Raksasa tekstil, PT Sri Rejeki Isman Tbk (SRIL) atau Sritex, resmi pailit setelah Mahkamah Agung (MA) menolak kasasi emiten tekstil itu. Seiring dengan inkrahnya status pailit SRIL, Tim kurator Sritex mencatatkan total tagihan yang diajukan oleh kreditur kepada perusahaan raksasa tekstil dan dan anak-anak usahanya mencapai Rp 32,63 triliun.
Adapun anak usahanya yang juga pailit yaitu PT Sinar Pantja Djaja, PT Bitratex Industries, dan PT Primayudha Mandirijaya, dalam perkara nomor 2/PDT.SUS-Homologasi/2024/Pengadilan Niaga Semarang.
Di samping itu jumlah tagihan yang dihimpun tim kurator berasal dari tiga kreditur, yakni kreditur preferen, separatis, dan konkuren. Kreditur preferen memiliki tagihan sebesar Rp 691,42 miliar, kreditur separatis mencatatkan tagihan sebesar Rp 7,2 triliun, dan kreditur konkuren sebesar Rp 24,73 triliun.

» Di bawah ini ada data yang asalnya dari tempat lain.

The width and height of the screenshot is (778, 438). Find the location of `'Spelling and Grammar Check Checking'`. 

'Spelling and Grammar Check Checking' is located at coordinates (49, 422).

Padahal menurut laporan keuangan periode 30 September 2024, Sritex memiliki total utang Rp 26,07 triliun sedangkan nilai asetnya hanya Rp 9,63 triliun.
Berdasarkan daftar sementara kreditor konkuren yang dirilis oleh tim kurator pada 13 Desember 2024, Citicorp Investment Bank (Singapore) Limited tercatat sebagai kreditor dengan klaim terbesar terhadap Sritex. Total klaim yang diajukan oleh Citicorp Investment Bank mencapai Rp 4,43 triliun, yang terdiri dari pokok utang Rp 3,47 triliun, bunga sebesar Rp 950 miliar, dan sisanya denda.

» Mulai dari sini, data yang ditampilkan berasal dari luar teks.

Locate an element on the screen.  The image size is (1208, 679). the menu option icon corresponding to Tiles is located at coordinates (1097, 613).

Selanjutnya, PT Bank Negara Indonesia (BBNI) juga mengajukan klaim sebesar Rp 2,99 triliun. Angka tersebut terdiri atas pokok utang Rp 2,7 triliun, bunga sebesar Rp 293 miliar, dan sisanya merupakan denda serta penalti. Selain itu, PT Bank Central Asia (BCA) juga mencatatkan klaim sebesar Rp 1,41 triliun.
Utang Membengkak, Sritex Defisiensi Modal
Seiring dengan turunnya penjualan, beban pokok penjualan Sritex sebesar US$ 223,51 juta atau Rp 3,64 triliun hingga kuartal ketiga 2024. Secara rinci, beban pokok penjualan terbesar disokong oleh bahan baku yang digunakan Sritex sebesar US$ 131,22 juta atau Rp 2,14 triliun.

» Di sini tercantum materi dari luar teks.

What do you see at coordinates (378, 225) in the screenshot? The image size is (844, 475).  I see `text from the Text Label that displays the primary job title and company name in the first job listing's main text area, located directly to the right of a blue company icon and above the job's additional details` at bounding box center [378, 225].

Kemudian, biaya tenaga kerja sebesar US$ 22,15 juta atau Rp 361,27 miliar dan total biaya produksi tidak langsung sebesar US$ 65,32 juta atau Rp 1,06 triliun. Hal ini membuat Sritex membukukan rugi bersih sebesar US$ 66,04 juta atau senilai Rp 1,06 triliun hingga kuartal III-2024.
Apabila melihat dari sisi neraca, total aset perusahaan US$ 594,01 juta atau Rp 9,63 triliun hingga September 2024. Sementara itu, total liabilitas perusahaan mencapai US$ 1,61 miliar atau Rp 26,07 triliun, dengan liabilitas jangka pendek sebesar US$ 133,84 juta atau Rp 2,17 triliun dan liabilitas jangka pendek sebesar US$ 1,48 miliar atau Rp 23,99 triliun.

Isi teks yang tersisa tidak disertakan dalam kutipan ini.